▶ STORED DATA

········

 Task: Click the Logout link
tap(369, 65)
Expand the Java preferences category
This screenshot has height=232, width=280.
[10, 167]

········

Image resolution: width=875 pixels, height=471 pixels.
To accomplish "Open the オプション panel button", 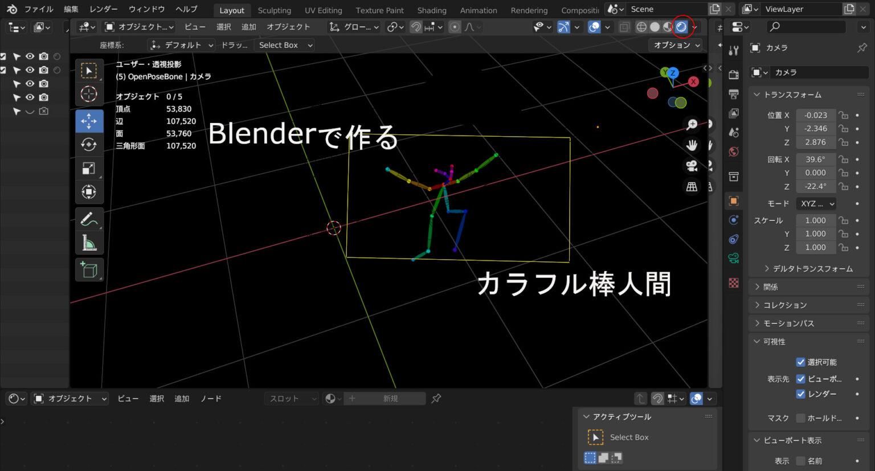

········

Please retype the listing, beginning at the line that has "Image resolution: width=875" and stopping after the line that has "the オプション panel". Leave out any pictures.

▶ SOLVED EXERCISE
Image resolution: width=875 pixels, height=471 pixels.
To accomplish "Open the オプション panel button", 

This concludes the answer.